Ed Bogiano's '69 1/2 ton
Image from Hemmings Motor News
Here is a prime example of a restored original Dodge Truck. With a 383 and a 4-spd, one can just see Ed cruzin' around with a big smile on his face. Origially bought in Houston Texas from the original owner, Ed used Hemmings Motor News to find parts for it. Ed's truck is a testament to the fact that parts for these vehicles do exist and where one can find them.

Low Down and Primer Perfect
Photo submitted by Steve Botkin.
Who needs a big-buck rod to look cool? This early sixties Dodge shortbox has everything one needs; good lookin' wheels shod in street treads, shaved trim and emblems, as well as a low stance. Under the hood is a slant-six detailed in turquoise anc chrome. Bodywise, all emblems were shaved, the tailgate was molded in, and the taillights were frenched. This is much like "The Chopper" above, but is an earlier model with a slightly different focus.

Bill Cain's '67 A-100
Images from High Performance Mopar Magazine
If it's hard to find a A-100 pickup, imagine how hard it is to find one as nice as this! Complete with Mustang II independent front suspension and a pro street rear setup, it's functional and fast. Speaking of speedy, the body was appropriately painted in Viper Red. Running 10s in the 1320 must be exhilarating.

Motivated by a stroked 440 with B-1 aluminiun heads, the total displacement comes out to 498ci. Along with NOS, 11.5:1 compression, roller cam and 1150-cfm Holley Dominator the powerplant is nothing to laugh at. Distribution of such great forces are handled by a 727 tranny prepped by Bill himself, and a Dana 60 rear with 4.56 gears.

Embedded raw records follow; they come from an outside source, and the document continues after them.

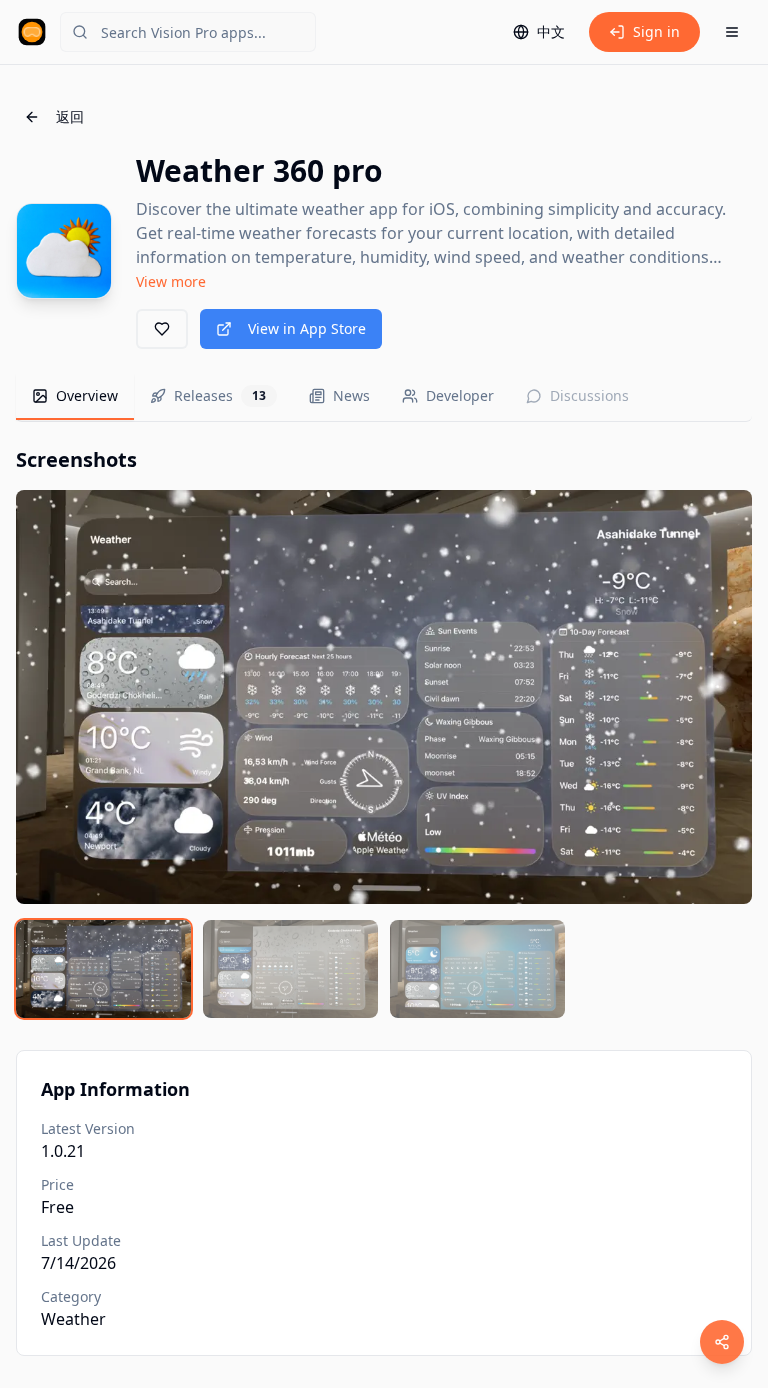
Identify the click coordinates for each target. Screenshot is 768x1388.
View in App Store (307, 328)
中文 (551, 31)
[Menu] (732, 32)
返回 (70, 116)
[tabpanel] (384, 732)
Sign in (656, 31)
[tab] (75, 397)
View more (171, 281)
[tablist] (384, 397)
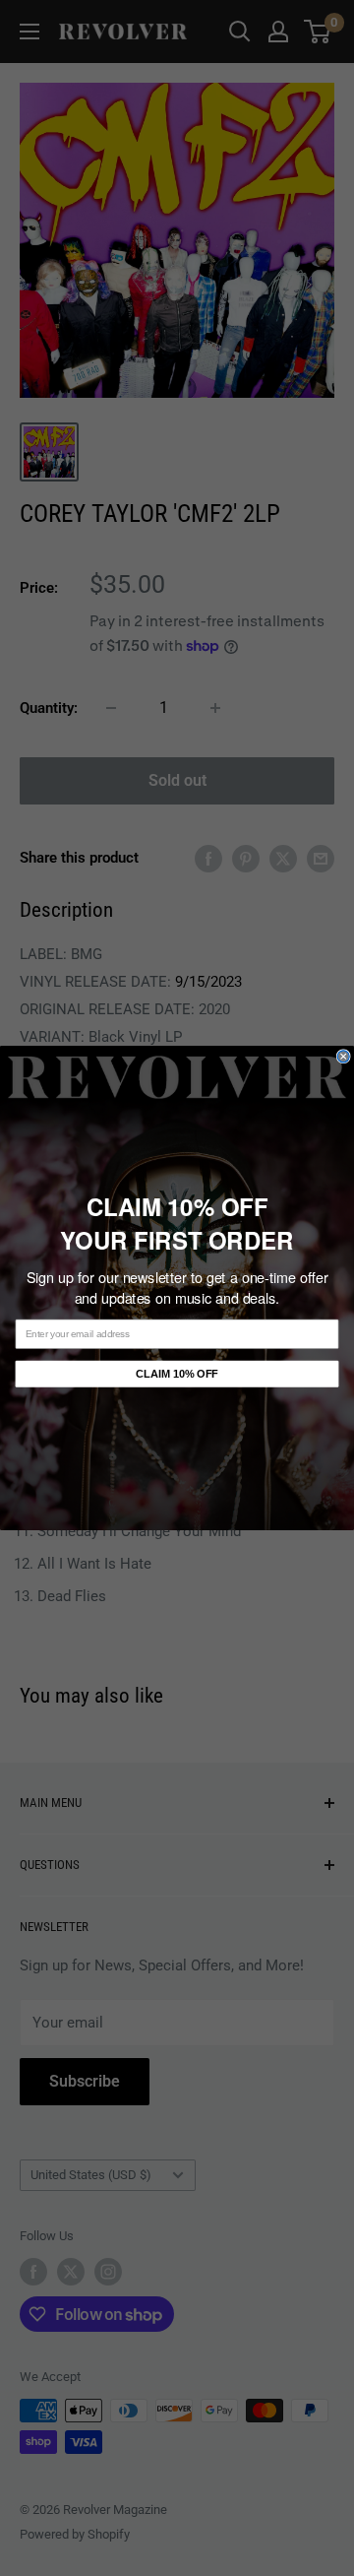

Charlie Buzzell's Mid-Engined A-100
Mid-Engine Hemi Powered A-100
Image from Mopar Action Magazine
A-100 owners know exactly what they're doing when building up their trucks, and Charlie's Hemi powered version is no exception. If the vertical exhaust collector pipes aren't quite obvious enough, there's also enough polished chrome and orange motor mounted in the bed of this beast to make one quake.

Specifics on Charlie's rig include 3.23 Sure-Grip rear, Blown 426 Hemi motorvation, custom engineered drive system (due to Hemi location), 4-core radiator, and a parachute.

David Mayrand's Slightly Modified `69
Another clean example of a D-100 shortbox is David Mayrand's `69. Although he says that it is only slightly modified, there's more to the story. The 0.030 over 383 under the hood came from a `70 Cuda and has a number of power enhancements and dress up items. The powertrain includes a narrowed 8 3/4 rear differential with a 3.91 ratio Sure-Grip pumpkin to make sure the tires hook (or that both fry off at once). The body has been shaved of all emblems except the D-100 designators and the bright yellow paint is off of a F*#d Probe. Keeping it all in the family, David got his Father in-law to help him with the body mods. Plans to gain better handling via a Cordoba front suspension graft are proposed for the near future.